Records contained in a dataset:

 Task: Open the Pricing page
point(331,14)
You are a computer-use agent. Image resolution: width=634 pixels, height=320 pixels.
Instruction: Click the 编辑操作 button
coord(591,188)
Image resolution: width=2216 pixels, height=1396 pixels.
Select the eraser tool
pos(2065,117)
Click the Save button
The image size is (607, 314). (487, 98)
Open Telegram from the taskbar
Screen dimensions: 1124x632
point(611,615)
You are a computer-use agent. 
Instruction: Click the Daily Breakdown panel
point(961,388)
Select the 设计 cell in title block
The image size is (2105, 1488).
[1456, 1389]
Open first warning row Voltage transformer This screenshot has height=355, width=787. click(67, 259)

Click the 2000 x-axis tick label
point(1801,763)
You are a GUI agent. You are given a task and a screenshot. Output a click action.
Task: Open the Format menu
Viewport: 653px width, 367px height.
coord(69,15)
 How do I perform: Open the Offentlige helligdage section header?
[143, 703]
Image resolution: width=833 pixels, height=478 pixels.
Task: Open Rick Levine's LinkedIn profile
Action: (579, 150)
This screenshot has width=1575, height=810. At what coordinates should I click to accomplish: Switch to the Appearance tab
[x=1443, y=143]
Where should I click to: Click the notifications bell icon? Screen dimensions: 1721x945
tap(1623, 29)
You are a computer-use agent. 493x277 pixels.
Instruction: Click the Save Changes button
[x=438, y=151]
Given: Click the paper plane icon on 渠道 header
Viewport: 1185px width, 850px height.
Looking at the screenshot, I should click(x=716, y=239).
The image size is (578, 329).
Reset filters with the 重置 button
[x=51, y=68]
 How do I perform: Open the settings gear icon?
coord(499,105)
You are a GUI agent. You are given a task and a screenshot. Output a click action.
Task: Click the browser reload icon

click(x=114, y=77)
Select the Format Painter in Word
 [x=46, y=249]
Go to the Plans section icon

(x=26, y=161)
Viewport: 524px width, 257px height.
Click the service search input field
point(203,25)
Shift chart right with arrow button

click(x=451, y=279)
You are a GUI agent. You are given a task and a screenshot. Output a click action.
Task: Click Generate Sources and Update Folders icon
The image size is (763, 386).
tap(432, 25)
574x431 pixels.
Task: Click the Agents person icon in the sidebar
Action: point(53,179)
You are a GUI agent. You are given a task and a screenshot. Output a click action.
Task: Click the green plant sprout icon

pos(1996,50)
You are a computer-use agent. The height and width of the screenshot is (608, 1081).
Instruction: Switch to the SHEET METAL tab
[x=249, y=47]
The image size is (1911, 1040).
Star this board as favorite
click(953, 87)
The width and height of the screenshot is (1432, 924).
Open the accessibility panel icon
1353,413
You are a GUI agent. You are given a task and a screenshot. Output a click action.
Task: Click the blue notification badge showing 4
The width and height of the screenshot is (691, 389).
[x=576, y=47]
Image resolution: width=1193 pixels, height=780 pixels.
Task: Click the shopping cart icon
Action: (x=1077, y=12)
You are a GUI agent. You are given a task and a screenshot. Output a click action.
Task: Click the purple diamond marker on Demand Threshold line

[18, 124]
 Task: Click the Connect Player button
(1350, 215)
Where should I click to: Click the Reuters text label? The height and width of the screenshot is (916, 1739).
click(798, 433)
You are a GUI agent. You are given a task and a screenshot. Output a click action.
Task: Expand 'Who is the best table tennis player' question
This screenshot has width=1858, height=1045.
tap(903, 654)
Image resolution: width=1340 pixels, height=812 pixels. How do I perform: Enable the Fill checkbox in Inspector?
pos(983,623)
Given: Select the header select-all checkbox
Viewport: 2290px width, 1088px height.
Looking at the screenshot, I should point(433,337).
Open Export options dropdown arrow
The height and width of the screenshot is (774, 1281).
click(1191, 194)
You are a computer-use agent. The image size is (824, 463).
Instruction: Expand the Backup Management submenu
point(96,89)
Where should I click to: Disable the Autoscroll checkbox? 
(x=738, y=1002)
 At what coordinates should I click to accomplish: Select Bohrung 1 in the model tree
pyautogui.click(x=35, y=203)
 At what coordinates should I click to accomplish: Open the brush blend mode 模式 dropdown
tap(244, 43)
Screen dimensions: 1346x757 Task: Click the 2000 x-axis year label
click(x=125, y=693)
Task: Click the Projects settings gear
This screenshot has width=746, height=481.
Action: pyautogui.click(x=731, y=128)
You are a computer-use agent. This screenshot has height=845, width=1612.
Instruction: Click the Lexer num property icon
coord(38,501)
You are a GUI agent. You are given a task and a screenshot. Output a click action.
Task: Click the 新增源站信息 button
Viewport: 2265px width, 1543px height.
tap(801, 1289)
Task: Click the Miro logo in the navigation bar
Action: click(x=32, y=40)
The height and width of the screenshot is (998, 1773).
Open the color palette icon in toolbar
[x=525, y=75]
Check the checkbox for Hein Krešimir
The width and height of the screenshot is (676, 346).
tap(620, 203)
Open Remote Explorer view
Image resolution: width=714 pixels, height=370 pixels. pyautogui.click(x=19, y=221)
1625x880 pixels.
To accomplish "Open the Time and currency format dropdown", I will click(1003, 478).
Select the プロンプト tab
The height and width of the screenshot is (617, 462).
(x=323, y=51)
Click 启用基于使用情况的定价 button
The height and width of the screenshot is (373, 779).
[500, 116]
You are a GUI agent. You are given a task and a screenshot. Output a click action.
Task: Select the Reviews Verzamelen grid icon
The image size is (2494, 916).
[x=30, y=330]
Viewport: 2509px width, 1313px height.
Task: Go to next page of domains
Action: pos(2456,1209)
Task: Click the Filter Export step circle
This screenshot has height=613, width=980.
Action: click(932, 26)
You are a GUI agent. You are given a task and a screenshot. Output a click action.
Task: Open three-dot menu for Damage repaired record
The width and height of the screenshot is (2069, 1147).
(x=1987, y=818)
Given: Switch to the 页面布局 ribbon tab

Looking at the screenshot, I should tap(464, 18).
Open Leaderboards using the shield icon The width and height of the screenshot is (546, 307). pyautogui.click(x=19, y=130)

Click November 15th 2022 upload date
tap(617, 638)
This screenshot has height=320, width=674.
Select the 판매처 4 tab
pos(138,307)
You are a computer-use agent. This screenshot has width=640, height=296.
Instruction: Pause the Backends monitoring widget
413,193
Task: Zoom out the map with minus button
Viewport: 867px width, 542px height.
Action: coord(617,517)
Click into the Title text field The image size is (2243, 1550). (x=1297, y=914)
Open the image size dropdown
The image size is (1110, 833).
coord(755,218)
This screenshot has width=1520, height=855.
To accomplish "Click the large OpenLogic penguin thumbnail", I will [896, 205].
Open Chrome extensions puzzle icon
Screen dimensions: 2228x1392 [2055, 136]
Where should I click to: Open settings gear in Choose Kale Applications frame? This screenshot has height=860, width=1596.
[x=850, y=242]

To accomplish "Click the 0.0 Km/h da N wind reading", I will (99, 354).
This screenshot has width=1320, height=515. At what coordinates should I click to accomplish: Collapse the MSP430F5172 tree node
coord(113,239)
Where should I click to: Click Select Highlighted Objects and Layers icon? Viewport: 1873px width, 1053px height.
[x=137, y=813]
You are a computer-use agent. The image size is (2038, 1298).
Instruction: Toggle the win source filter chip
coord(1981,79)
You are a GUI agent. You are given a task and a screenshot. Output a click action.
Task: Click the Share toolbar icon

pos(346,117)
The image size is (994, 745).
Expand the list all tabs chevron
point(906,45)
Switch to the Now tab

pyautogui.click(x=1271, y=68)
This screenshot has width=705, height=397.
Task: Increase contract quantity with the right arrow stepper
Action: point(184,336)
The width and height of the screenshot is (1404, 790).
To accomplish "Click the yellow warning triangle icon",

Task directions. Nothing in the records may be left out; transcribe all of them exactly.

Written reply.
 Task: Open the Pricing page
point(331,14)
You are a computer-use agent. Image resolution: width=634 pixels, height=320 pixels.
Instruction: Click the 编辑操作 button
coord(591,188)
Image resolution: width=2216 pixels, height=1396 pixels.
Select the eraser tool
pos(2065,117)
Click the Save button
The image size is (607, 314). (487, 98)
Open Telegram from the taskbar
Screen dimensions: 1124x632
point(611,615)
You are a computer-use agent. 
Instruction: Click the Daily Breakdown panel
point(961,388)
Select the 设计 cell in title block
The image size is (2105, 1488).
[1456, 1389]
Open first warning row Voltage transformer This screenshot has height=355, width=787. click(67, 259)

Click the 2000 x-axis tick label
point(1801,763)
You are a GUI agent. You are given a task and a screenshot. Output a click action.
Task: Open the Format menu
Viewport: 653px width, 367px height.
coord(69,15)
 How do I perform: Open the Offentlige helligdage section header?
[143, 703]
Image resolution: width=833 pixels, height=478 pixels.
Task: Open Rick Levine's LinkedIn profile
Action: (579, 150)
This screenshot has width=1575, height=810. At what coordinates should I click to accomplish: Switch to the Appearance tab
[x=1443, y=143]
Where should I click to: Click the notifications bell icon? Screen dimensions: 1721x945
tap(1623, 29)
You are a computer-use agent. 493x277 pixels.
Instruction: Click the Save Changes button
[x=438, y=151]
Given: Click the paper plane icon on 渠道 header
Viewport: 1185px width, 850px height.
Looking at the screenshot, I should click(x=716, y=239).
The image size is (578, 329).
Reset filters with the 重置 button
[x=51, y=68]
 How do I perform: Open the settings gear icon?
coord(499,105)
You are a GUI agent. You are given a task and a screenshot. Output a click action.
Task: Click the browser reload icon

click(x=114, y=77)
Select the Format Painter in Word
 [x=46, y=249]
Go to the Plans section icon

(x=26, y=161)
Viewport: 524px width, 257px height.
Click the service search input field
point(203,25)
Shift chart right with arrow button

click(x=451, y=279)
You are a GUI agent. You are given a task and a screenshot. Output a click action.
Task: Click Generate Sources and Update Folders icon
The image size is (763, 386).
tap(432, 25)
574x431 pixels.
Task: Click the Agents person icon in the sidebar
Action: point(53,179)
You are a GUI agent. You are given a task and a screenshot. Output a click action.
Task: Click the green plant sprout icon

pos(1996,50)
You are a computer-use agent. The height and width of the screenshot is (608, 1081).
Instruction: Switch to the SHEET METAL tab
[x=249, y=47]
The image size is (1911, 1040).
Star this board as favorite
click(953, 87)
The width and height of the screenshot is (1432, 924).
Open the accessibility panel icon
1353,413
You are a GUI agent. You are given a task and a screenshot. Output a click action.
Task: Click the blue notification badge showing 4
The width and height of the screenshot is (691, 389).
[x=576, y=47]
Image resolution: width=1193 pixels, height=780 pixels.
Task: Click the shopping cart icon
Action: (x=1077, y=12)
You are a GUI agent. You are given a task and a screenshot. Output a click action.
Task: Click the purple diamond marker on Demand Threshold line

[18, 124]
 Task: Click the Connect Player button
(1350, 215)
Where should I click to: Click the Reuters text label? The height and width of the screenshot is (916, 1739).
click(798, 433)
You are a GUI agent. You are given a task and a screenshot. Output a click action.
Task: Expand 'Who is the best table tennis player' question
This screenshot has width=1858, height=1045.
tap(903, 654)
Image resolution: width=1340 pixels, height=812 pixels. How do I perform: Enable the Fill checkbox in Inspector?
pos(983,623)
Given: Select the header select-all checkbox
Viewport: 2290px width, 1088px height.
Looking at the screenshot, I should point(433,337).
Open Export options dropdown arrow
The height and width of the screenshot is (774, 1281).
click(1191, 194)
You are a computer-use agent. The image size is (824, 463).
Instruction: Expand the Backup Management submenu
point(96,89)
Where should I click to: Disable the Autoscroll checkbox? 
(x=738, y=1002)
 At what coordinates should I click to accomplish: Select Bohrung 1 in the model tree
pyautogui.click(x=35, y=203)
 At what coordinates should I click to accomplish: Open the brush blend mode 模式 dropdown
tap(244, 43)
Screen dimensions: 1346x757 Task: Click the 2000 x-axis year label
click(x=125, y=693)
Task: Click the Projects settings gear
This screenshot has width=746, height=481.
Action: pyautogui.click(x=731, y=128)
You are a computer-use agent. This screenshot has height=845, width=1612.
Instruction: Click the Lexer num property icon
coord(38,501)
You are a GUI agent. You are given a task and a screenshot. Output a click action.
Task: Click the 新增源站信息 button
Viewport: 2265px width, 1543px height.
tap(801, 1289)
Task: Click the Miro logo in the navigation bar
Action: click(x=32, y=40)
The height and width of the screenshot is (998, 1773).
Open the color palette icon in toolbar
[x=525, y=75]
Check the checkbox for Hein Krešimir
The width and height of the screenshot is (676, 346).
tap(620, 203)
Open Remote Explorer view
Image resolution: width=714 pixels, height=370 pixels. pyautogui.click(x=19, y=221)
1625x880 pixels.
To accomplish "Open the Time and currency format dropdown", I will click(1003, 478).
Select the プロンプト tab
The height and width of the screenshot is (617, 462).
(x=323, y=51)
Click 启用基于使用情况的定价 button
The height and width of the screenshot is (373, 779).
[500, 116]
You are a GUI agent. You are given a task and a screenshot. Output a click action.
Task: Select the Reviews Verzamelen grid icon
The image size is (2494, 916).
[x=30, y=330]
Viewport: 2509px width, 1313px height.
Task: Go to next page of domains
Action: pos(2456,1209)
Task: Click the Filter Export step circle
This screenshot has height=613, width=980.
Action: click(932, 26)
You are a GUI agent. You are given a task and a screenshot. Output a click action.
Task: Open three-dot menu for Damage repaired record
The width and height of the screenshot is (2069, 1147).
(x=1987, y=818)
Given: Switch to the 页面布局 ribbon tab

Looking at the screenshot, I should tap(464, 18).
Open Leaderboards using the shield icon The width and height of the screenshot is (546, 307). pyautogui.click(x=19, y=130)

Click November 15th 2022 upload date
tap(617, 638)
This screenshot has height=320, width=674.
Select the 판매처 4 tab
pos(138,307)
You are a computer-use agent. This screenshot has width=640, height=296.
Instruction: Pause the Backends monitoring widget
413,193
Task: Zoom out the map with minus button
Viewport: 867px width, 542px height.
Action: coord(617,517)
Click into the Title text field The image size is (2243, 1550). (x=1297, y=914)
Open the image size dropdown
The image size is (1110, 833).
coord(755,218)
This screenshot has width=1520, height=855.
To accomplish "Click the large OpenLogic penguin thumbnail", I will [896, 205].
Open Chrome extensions puzzle icon
Screen dimensions: 2228x1392 [2055, 136]
Where should I click to: Open settings gear in Choose Kale Applications frame? This screenshot has height=860, width=1596.
[x=850, y=242]

To accomplish "Click the 0.0 Km/h da N wind reading", I will (99, 354).
This screenshot has width=1320, height=515. At what coordinates should I click to accomplish: Collapse the MSP430F5172 tree node
coord(113,239)
Where should I click to: Click Select Highlighted Objects and Layers icon? Viewport: 1873px width, 1053px height.
[x=137, y=813]
You are a computer-use agent. The image size is (2038, 1298).
Instruction: Toggle the win source filter chip
coord(1981,79)
You are a GUI agent. You are given a task and a screenshot. Output a click action.
Task: Click the Share toolbar icon

pos(346,117)
The image size is (994, 745).
Expand the list all tabs chevron
point(906,45)
Switch to the Now tab

pyautogui.click(x=1271, y=68)
This screenshot has width=705, height=397.
Task: Increase contract quantity with the right arrow stepper
Action: point(184,336)
The width and height of the screenshot is (1404, 790).
To accomplish "Click the yellow warning triangle icon",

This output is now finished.